Town Meeting Member and small business owner Faith Michaels said she polled 42 business owners near NETA, and 36 of them complained about “negative effects” since NETA opened, including loitering, parking issues, public consumption and public fights. “I heard a sense of abandonment and anger directed towards the town,” Michaels said. “Business owners I spoke with want support.”
Sean Lynn Jones, the former advisory committee chair, helped draft the bylaws to help NETA open as a medical dispensary in 2016, before it became the first Boston-area business to sell recreational cannabis recreational retail in March.
“More or less we succeeded as a town then, but since then, a lot of things have happened,” Jones said during the comment portion of the meeting. “We have learned that a large, retail, recreational marijuana store is not like a liquor store … and the kind of customers it attracts are different.”
Advisory Board Member Carol Caro voted against the proposals, which she said “don’t matter,” because “the population wanted marijuana dispensaries and we have them.”

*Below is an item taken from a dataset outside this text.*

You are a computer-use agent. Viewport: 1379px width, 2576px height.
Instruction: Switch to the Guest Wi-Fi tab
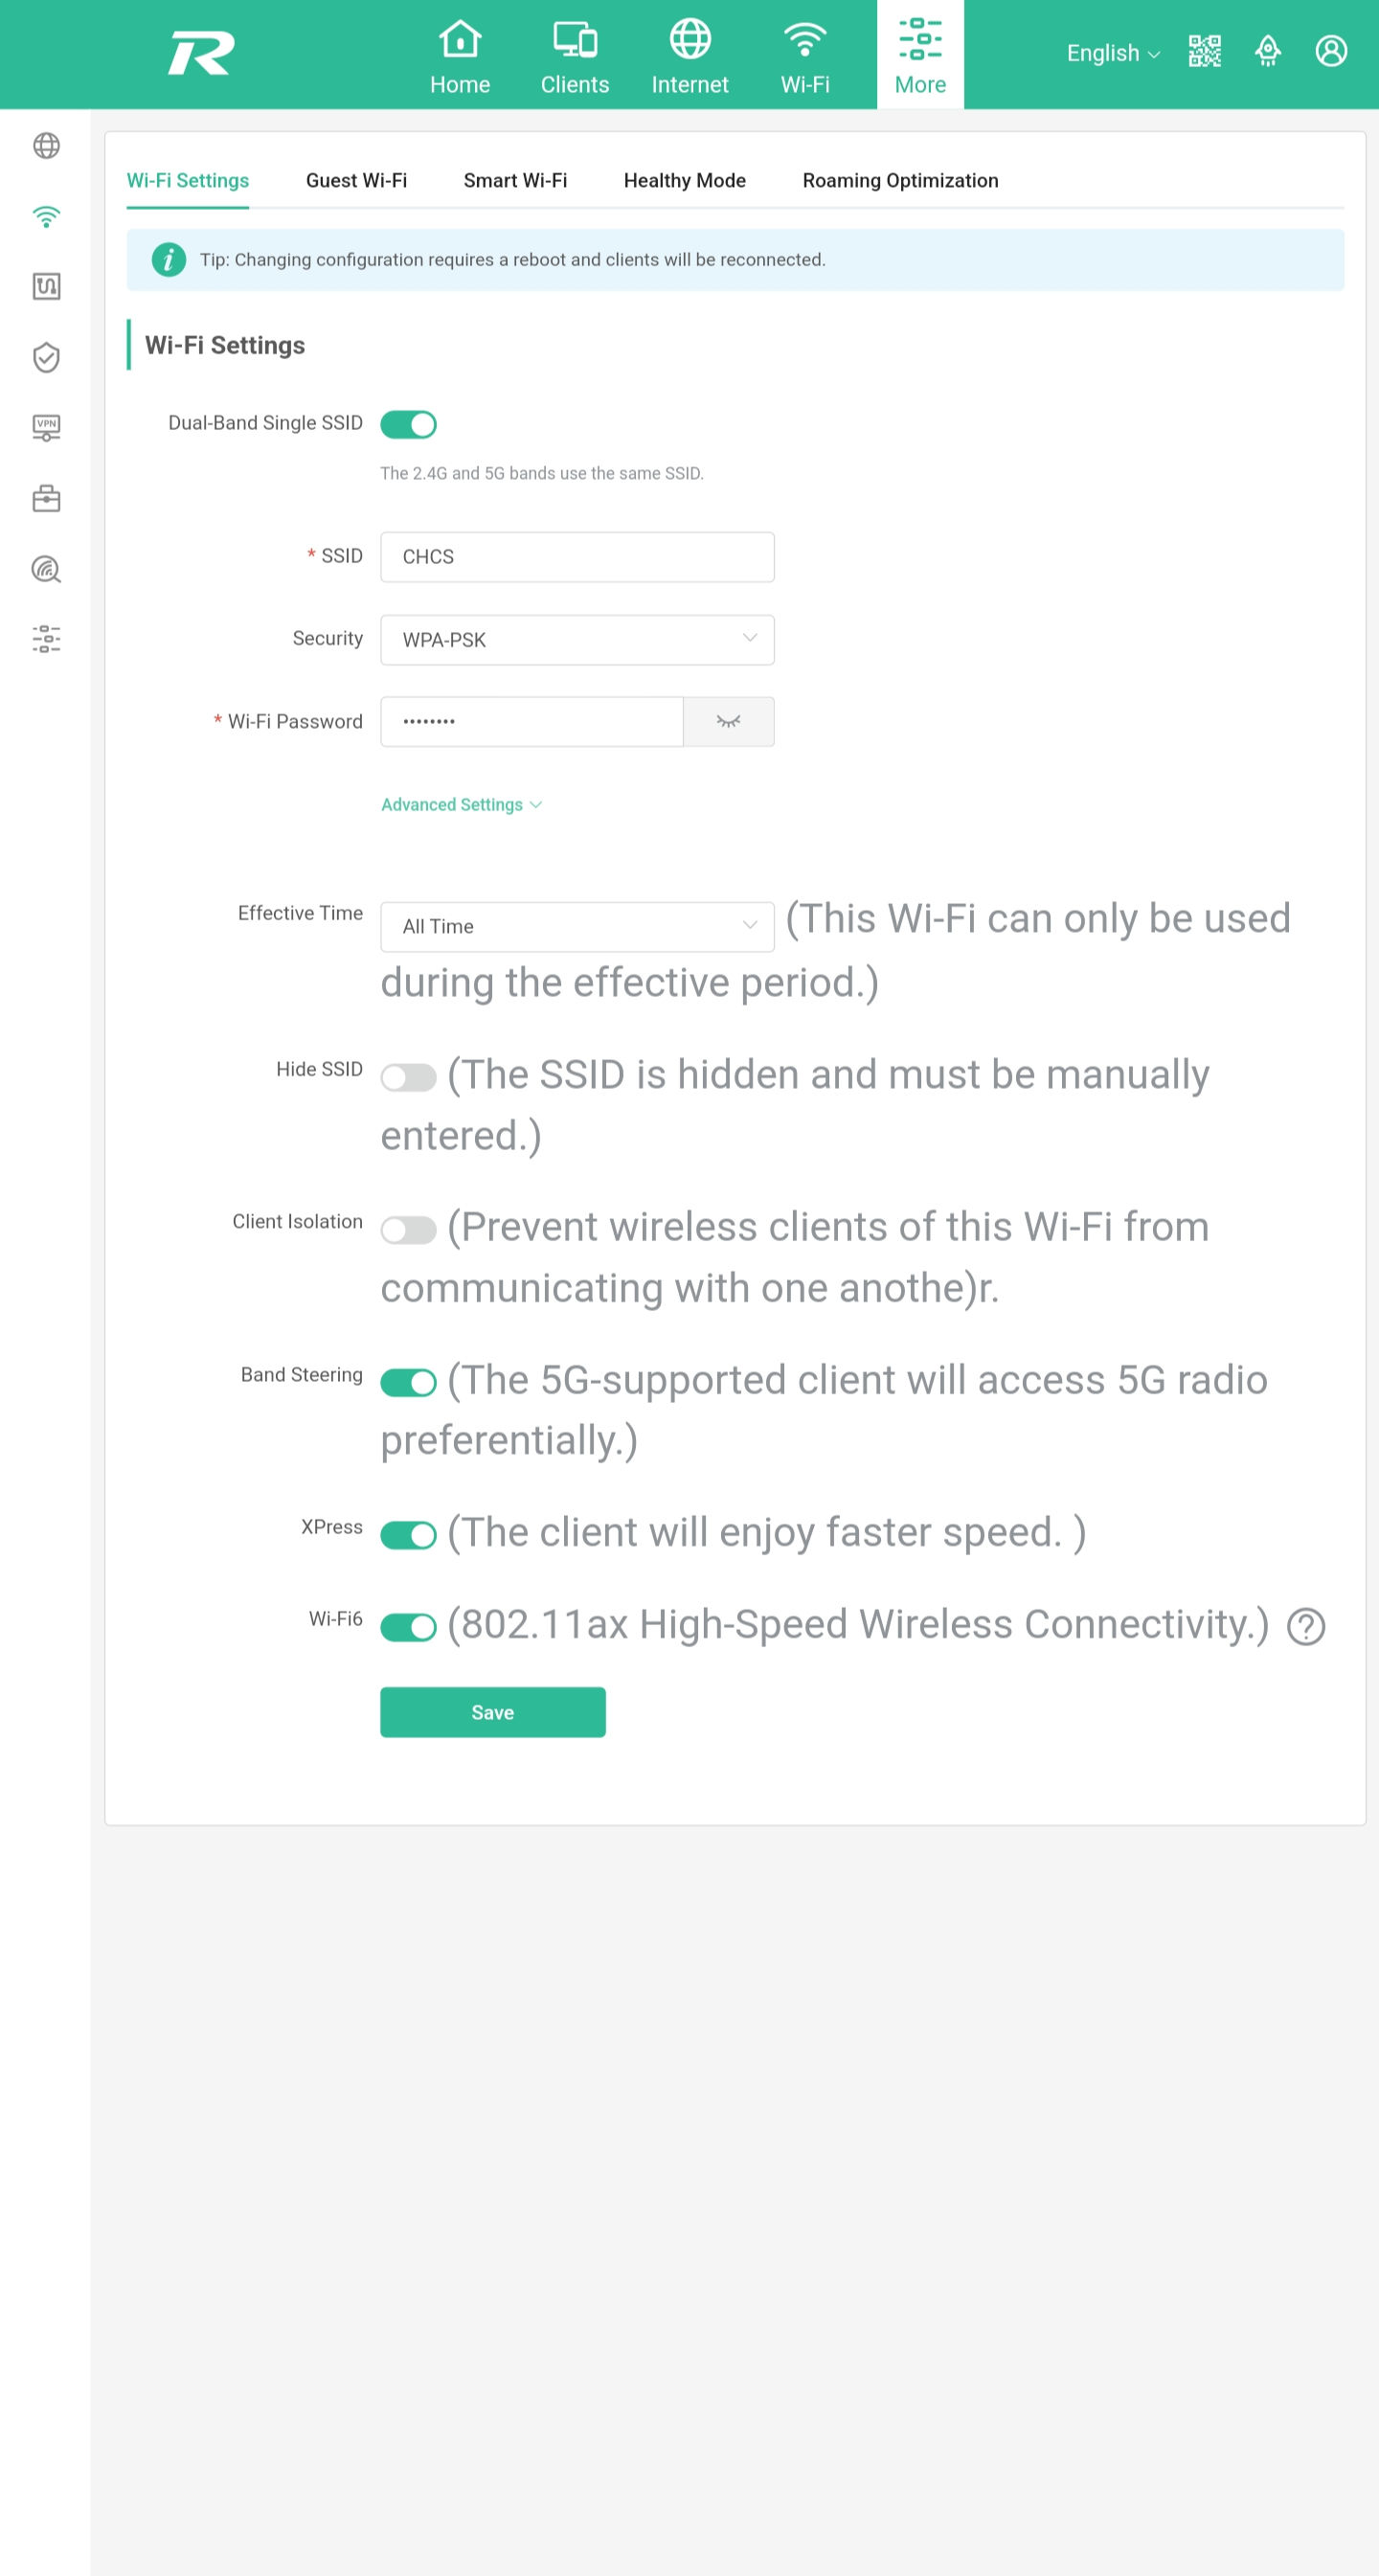(356, 180)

Caro said in addition to complaints, the advisory committee has received letters and emails from residents who said the situation has not been as bad as some have described. “I’m supporting the marijuana shops in town, because I think that they’ve done everything that they needed to do,” Caro said in an interview earlier this week. “I think that a lot of the complaints have been over-exaggerated.”
In October, more than 900 Brookline residents signed a petition to bring the proposals to a vote before the town’s select board in an effort to address the “unacceptable situation” involving marijuana retail in Brookline, according to the petition. It describes issues “from a nuisance and quality of life perspective which will likely have similar effects on other neighborhoods as more retail establishments are opened.”

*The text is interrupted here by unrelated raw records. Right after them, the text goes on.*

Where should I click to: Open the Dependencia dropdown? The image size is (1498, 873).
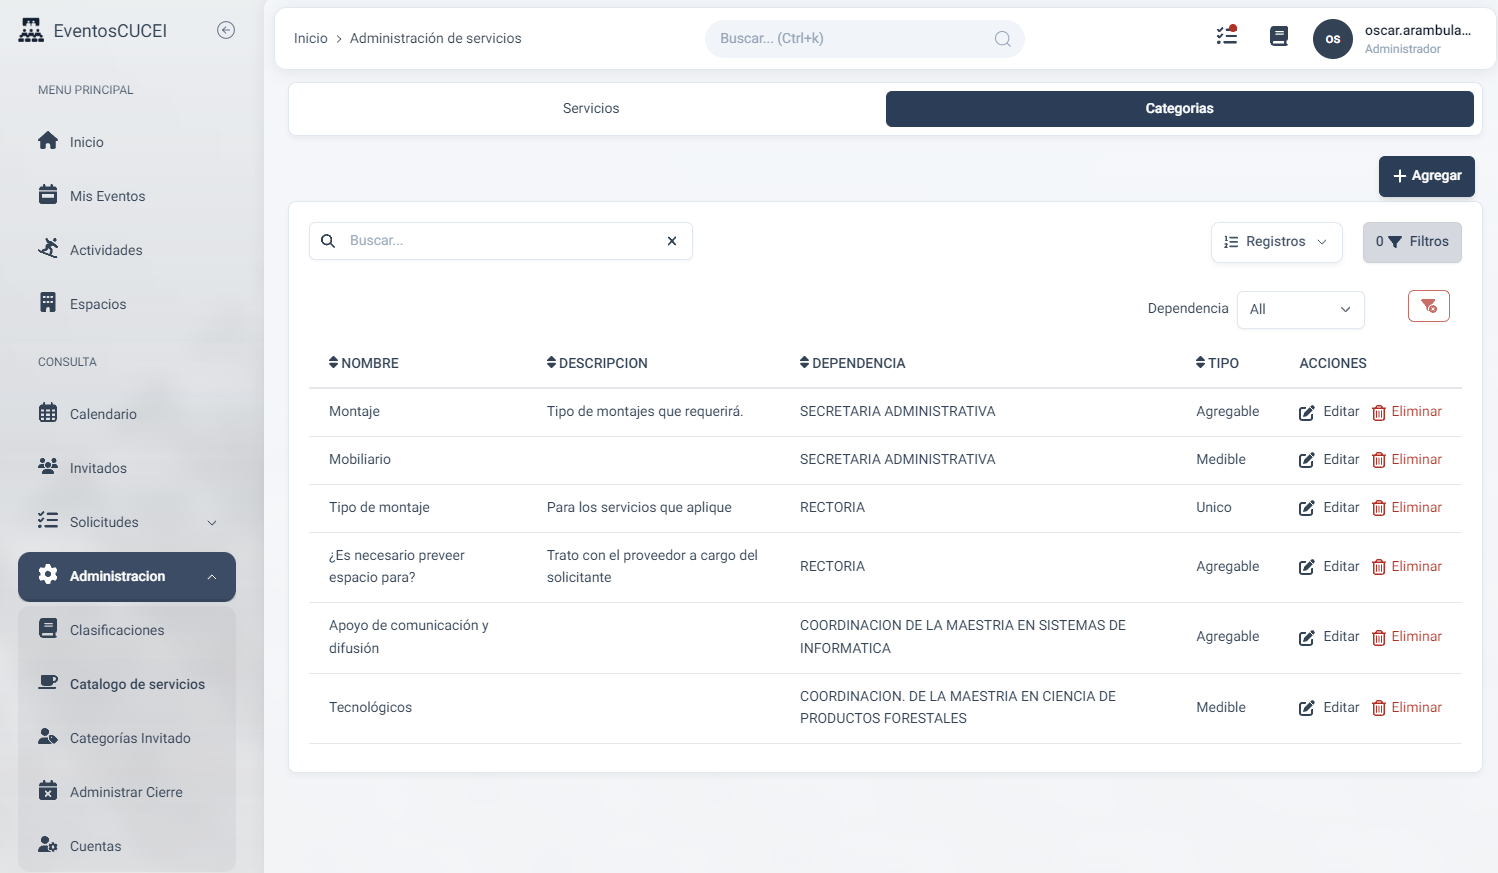click(x=1300, y=309)
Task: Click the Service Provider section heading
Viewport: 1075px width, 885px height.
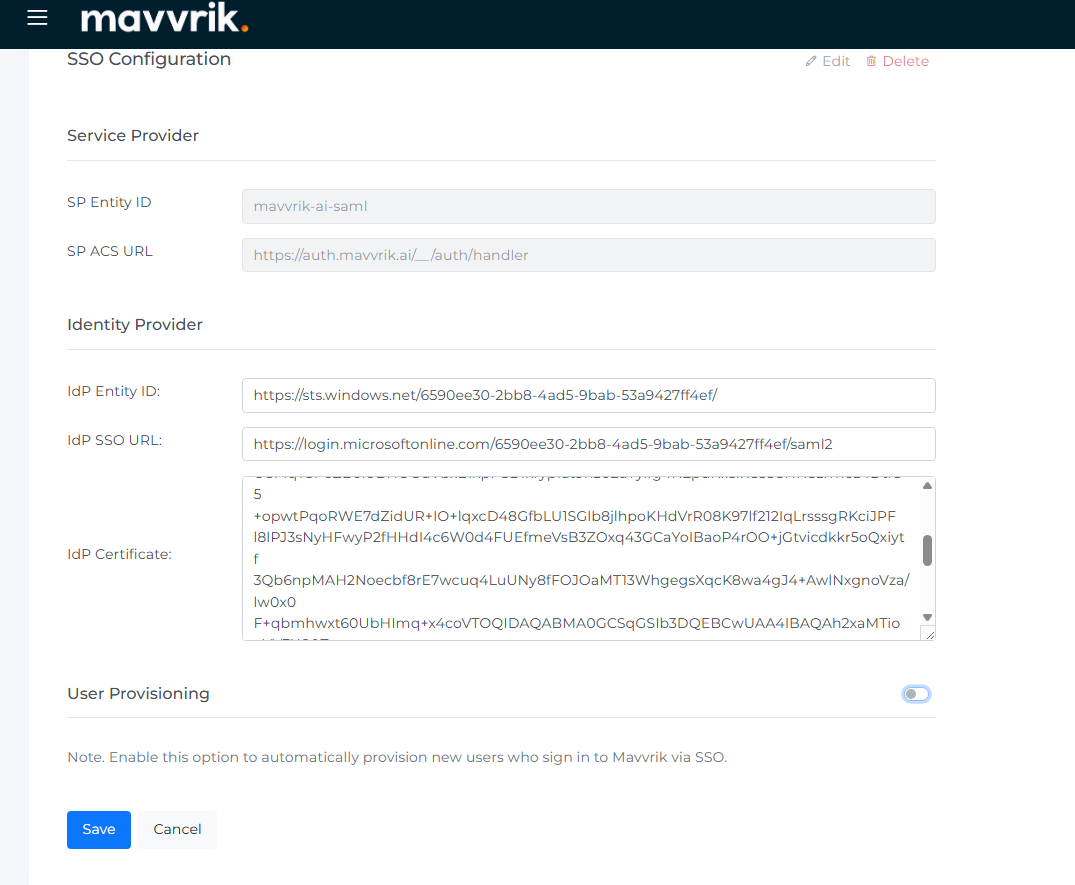Action: pos(133,136)
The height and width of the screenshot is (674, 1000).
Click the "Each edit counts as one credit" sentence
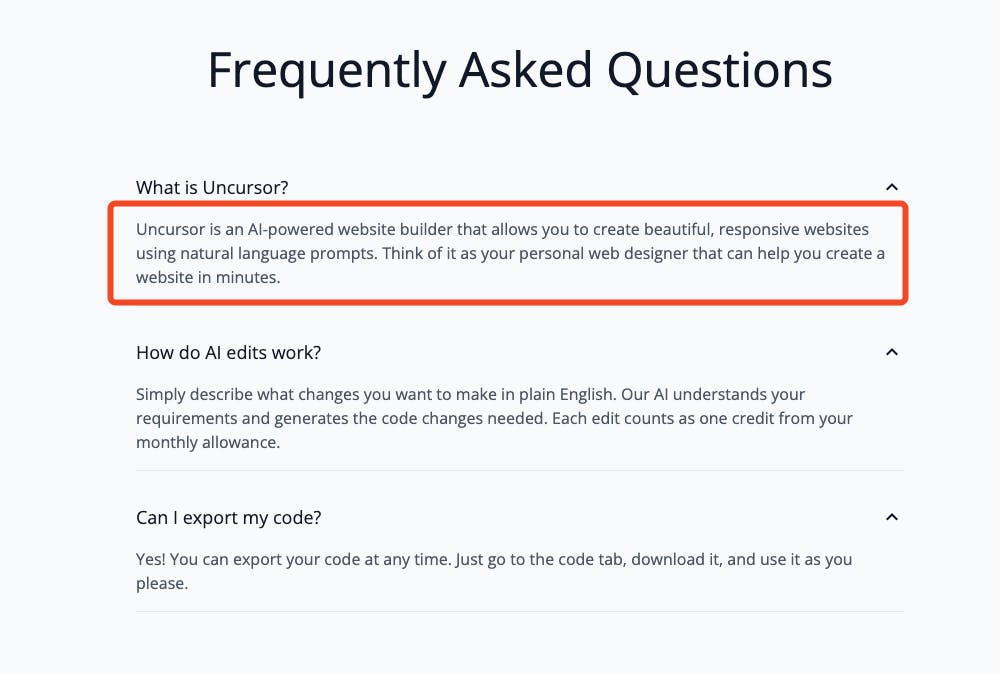pos(702,418)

Select Board Chair Bernard Greene said the select board has approved the funding of a kind of cannabis ombudsman position, or “Community Impact Coordinator” who would act as a liaison between the town and concerned residents. This person will be responsible for “cannabis issues only,” according to Greene, and is expected to be hired within the next couple of weeks.
NETA officials have called on the town to spend the $1.4 million the retailer has paid to the town, funds that were intended to offset any negative impact to the community. Greene said while the money is sitting in the town’s coffers, it can’t be used by the town until a specific town commission approves the funds for a specific use.
To work around this issue, Greene said the town approved $78,000 for use by Brookline Police and the town’s Department of Public Works for additional police patrols, parking enforcement, park patrols, and litter enforcement.
“Back in early October, there was a lot of pressure on the select board to spend the money that the town had,” Greene said. On Oct. 5, the select board approved the use of the funds by the police and Public Works department to spend that money, which he said will be reimbursed, pending approval from the town.
Brookline Police Chief Chief Andrew Lipson said the funding was applied to these departments on Oct. 6 but did not provide details about the implementation, which he described as an “evolving situation.”
Speaking to reporters after the vote on Thursday, NETA President Rositano said he’s thrilled about the authorization of the community impact funds. “That is the first step in addressing impacts,” she said.
While the industry continues to develop in the community, Rositano said she hopes that residents will continue to voice their complaints. “We’ve been open to their concerns all along and we can consistently take action to make sure that we address them,” she said. “We always want to hear from our neighbors.”